◆ Task instructions ◆
[1] Translate into French this sentence from the NFS folder-sharing text below: "Surprisingly, it’s easier/more intuitive to do this between an Ubuntu computer and a Windows computer!"
[2] Carry on the guide below about sharing folders between Ubuntu computers with NFS, picking up right after its final sentence.

◆ Provided text ◆
◇ ◇ ◇ ◇

Not only that, but commands can be used to search for other commands:

man -k search

will give you a list of the names and short descriptions of all the commands whose short descriptions include the phrase ’search’

Share folders between two Ubuntu computers on the same LAN with NFS

Saturday, May 17th, 2008

While most things about Ubuntu work pretty much the way you want/expect the first time, one exception is sharing folders between two computers on the same LAN (”Local Area Network” — in this case, multiple computers in the same house sharing an internet connection via a router). Surprisingly, it’s easier/more intuitive to do this between an Ubuntu computer and a Windows computer! I wish Ubuntu would make a more intuitive, graphical way for non-technical users to do this — though I certainly have fun tinkering with these things and learning more about networking (or what-have-you) as I go.

Through some command-line magic, I’ve gotten my laptop to be able to access the music folder on my desktop — right now I’m playing music on my laptop that’s actually stored on my desktop’s much bigger hard drive. Sweet! How did I manage this?

Say you have two computers, both running Linux (in this case they’re both running Ubuntu and I can’t vouch that this will work on any other distro, but I suspect it would) — the server, which has the folder you want to share on its physical media, and the client, which will connect to the server and access its data.

On the client:
1. In a Terminal window, run

sudo apt-get install nfs-common

— this installs the software you’ll need.

◇ ◇ ◇ ◇

◆ Data supplied ◆
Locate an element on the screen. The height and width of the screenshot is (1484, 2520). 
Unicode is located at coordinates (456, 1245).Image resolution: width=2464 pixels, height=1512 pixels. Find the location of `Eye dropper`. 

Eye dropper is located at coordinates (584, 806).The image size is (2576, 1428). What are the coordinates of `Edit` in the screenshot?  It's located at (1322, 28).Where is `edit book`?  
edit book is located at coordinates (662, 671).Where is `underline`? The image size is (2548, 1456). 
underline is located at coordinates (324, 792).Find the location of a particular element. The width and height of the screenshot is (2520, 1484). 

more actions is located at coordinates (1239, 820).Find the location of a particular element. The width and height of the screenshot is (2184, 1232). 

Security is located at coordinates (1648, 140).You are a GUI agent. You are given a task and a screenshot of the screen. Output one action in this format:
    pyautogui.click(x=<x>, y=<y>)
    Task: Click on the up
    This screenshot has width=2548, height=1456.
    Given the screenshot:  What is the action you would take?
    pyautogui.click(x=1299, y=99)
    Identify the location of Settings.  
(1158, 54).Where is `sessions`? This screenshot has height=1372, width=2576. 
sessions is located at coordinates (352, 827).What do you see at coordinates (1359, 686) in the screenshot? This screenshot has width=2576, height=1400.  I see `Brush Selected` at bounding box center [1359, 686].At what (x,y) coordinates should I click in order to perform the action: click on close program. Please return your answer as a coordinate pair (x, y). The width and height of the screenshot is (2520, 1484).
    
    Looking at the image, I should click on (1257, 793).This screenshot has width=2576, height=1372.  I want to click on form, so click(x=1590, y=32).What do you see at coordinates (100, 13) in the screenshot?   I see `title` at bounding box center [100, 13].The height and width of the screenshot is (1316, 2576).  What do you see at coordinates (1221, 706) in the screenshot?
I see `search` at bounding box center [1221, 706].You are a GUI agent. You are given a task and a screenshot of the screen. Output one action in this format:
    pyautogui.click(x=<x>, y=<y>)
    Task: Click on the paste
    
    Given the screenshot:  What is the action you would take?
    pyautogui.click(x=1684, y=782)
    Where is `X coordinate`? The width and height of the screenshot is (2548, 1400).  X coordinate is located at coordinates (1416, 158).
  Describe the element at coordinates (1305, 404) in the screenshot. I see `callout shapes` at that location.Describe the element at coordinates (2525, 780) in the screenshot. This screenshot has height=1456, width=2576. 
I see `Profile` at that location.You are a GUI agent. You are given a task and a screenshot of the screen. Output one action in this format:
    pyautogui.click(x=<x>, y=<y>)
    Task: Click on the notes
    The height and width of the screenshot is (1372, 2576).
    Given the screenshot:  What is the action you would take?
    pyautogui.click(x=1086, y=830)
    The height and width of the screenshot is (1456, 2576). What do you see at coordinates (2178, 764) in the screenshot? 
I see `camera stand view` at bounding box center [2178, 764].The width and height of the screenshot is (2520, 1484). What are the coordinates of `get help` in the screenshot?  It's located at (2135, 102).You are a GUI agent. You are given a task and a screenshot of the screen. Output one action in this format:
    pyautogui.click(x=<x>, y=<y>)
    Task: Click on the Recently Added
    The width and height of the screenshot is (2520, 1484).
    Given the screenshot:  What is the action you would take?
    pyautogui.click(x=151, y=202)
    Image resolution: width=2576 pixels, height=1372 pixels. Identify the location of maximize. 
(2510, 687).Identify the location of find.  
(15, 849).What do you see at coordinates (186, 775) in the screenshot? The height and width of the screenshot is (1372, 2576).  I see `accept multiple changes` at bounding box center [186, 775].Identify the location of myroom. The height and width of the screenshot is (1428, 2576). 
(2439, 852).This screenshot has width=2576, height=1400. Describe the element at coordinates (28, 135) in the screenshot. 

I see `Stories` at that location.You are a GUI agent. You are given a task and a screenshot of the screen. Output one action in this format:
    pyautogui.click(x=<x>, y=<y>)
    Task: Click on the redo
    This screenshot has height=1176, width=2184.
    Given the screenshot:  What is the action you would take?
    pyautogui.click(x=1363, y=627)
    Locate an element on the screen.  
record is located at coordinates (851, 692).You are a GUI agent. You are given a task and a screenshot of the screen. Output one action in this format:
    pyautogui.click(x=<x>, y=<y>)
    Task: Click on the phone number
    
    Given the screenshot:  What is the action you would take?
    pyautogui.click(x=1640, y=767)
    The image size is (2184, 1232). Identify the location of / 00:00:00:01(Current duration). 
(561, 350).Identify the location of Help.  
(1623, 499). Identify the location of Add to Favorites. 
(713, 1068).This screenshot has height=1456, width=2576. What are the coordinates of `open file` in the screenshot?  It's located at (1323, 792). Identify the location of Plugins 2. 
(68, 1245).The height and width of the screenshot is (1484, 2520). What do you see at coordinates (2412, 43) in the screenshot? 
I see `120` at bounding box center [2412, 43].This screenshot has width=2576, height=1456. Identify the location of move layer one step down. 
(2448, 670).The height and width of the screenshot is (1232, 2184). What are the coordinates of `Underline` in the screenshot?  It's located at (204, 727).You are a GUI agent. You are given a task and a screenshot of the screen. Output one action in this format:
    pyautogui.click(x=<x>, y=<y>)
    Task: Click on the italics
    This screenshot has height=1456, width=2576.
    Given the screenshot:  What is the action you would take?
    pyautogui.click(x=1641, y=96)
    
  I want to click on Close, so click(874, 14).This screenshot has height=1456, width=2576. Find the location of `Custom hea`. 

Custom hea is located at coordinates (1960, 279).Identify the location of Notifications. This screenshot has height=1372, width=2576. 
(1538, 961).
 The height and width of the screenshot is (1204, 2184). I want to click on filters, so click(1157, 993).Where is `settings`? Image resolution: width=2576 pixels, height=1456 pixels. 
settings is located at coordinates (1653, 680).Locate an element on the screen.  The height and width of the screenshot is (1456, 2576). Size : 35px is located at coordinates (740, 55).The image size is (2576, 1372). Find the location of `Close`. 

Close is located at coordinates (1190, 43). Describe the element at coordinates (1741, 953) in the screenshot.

◇ ◇ ◇ ◇

◆ Responses by item number ◆
[1] Étonnamment, il est plus facile/plus intuitif de faire cela entre un ordinateur Ubuntu et un ordinateur Windows !

[2]
2. Run

ifconfig

to find your IP on the local network; it should look something like

inet addr:192.168.1.101

(If you see more than one instance of “inet addr” in the output of ifconfig, choose the address that doesn’t begin with 127.)

On the server:
3. In a Terminal window, run

sudo apt-get install nfs-kernel-server

4. Edit the

/etc/hosts

file and add a line that looks like this:

neuron 192.168.1.101

where “neuron” is replaced with the hostname or a nickname for your client (in this case, “neuron” is the name of my laptop) and “192.168.1.101″ is replaced with the IP you found in step 2.
5. Test this — in a Terminal, run

ping -c 1 neuron

(or whatever name you used) and see if you get a response. If you get a response like “unknown host”, something is wrong — re-check your work from the previous steps (and check that the two computers are really on the same network!). If you get a response like “… 64 bytes from neuron… 1 packets transmitted, 1 received … ” then everything is hunky-dory so far and you are ready to move on!
6. Edit the

/etc/hosts.allow

file and add a line that looks like this:

ALL: 192.168.1.101

(again, use the IP that you found in Step 2).
7. Edit the

/etc/exports

file and add a line that looks like this:

/home/music 192.168.1.101(rw,sync,subtree_check,no_root_squash)

where again 192… is replaced with the IP from step 2, and “/home/music” is replaced with the full path to the folder you want to share. Note that for some reason it is important that the parenthesized arguments don’t have a space between them.
8. Run

sudo /etc/init.d/nfs-kernel-server restart

9. Run

ifconfig

and get the IP of your server, the same way that you found it for the client.

Back on the client!
10. Edit

/etc/hosts

and add a line like

192.168.1.103 boffin

where “192.168.1.103″ is replaced with the IP of your server (from step 9) and “boffin” is replaced with the hostname/nickname of your server (”boffin” is the name of my desktop).
11.

ping -c 1 boffin

to check that this worked, just like in Step 5.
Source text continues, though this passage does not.